Your task »
Reproduce each of the following items word for word.

Given entries »
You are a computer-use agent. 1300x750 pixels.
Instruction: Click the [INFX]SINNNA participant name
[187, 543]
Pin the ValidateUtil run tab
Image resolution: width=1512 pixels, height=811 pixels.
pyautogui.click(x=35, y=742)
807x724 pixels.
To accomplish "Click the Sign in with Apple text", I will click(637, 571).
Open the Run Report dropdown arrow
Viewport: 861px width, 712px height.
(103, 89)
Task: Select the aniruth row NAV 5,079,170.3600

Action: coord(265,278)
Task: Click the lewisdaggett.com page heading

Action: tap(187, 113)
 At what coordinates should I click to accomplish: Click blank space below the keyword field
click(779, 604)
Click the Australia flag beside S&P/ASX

Problem solution »
You are a computer-use agent. 1300x750 pixels.
Instruction: Click the [INFX]SINNNA participant name
[187, 543]
Pin the ValidateUtil run tab
Image resolution: width=1512 pixels, height=811 pixels.
pyautogui.click(x=35, y=742)
807x724 pixels.
To accomplish "Click the Sign in with Apple text", I will click(637, 571).
Open the Run Report dropdown arrow
Viewport: 861px width, 712px height.
(103, 89)
Task: Select the aniruth row NAV 5,079,170.3600

Action: coord(265,278)
Task: Click the lewisdaggett.com page heading

Action: tap(187, 113)
 At what coordinates should I click to accomplish: Click blank space below the keyword field
click(779, 604)
Click the Australia flag beside S&P/ASX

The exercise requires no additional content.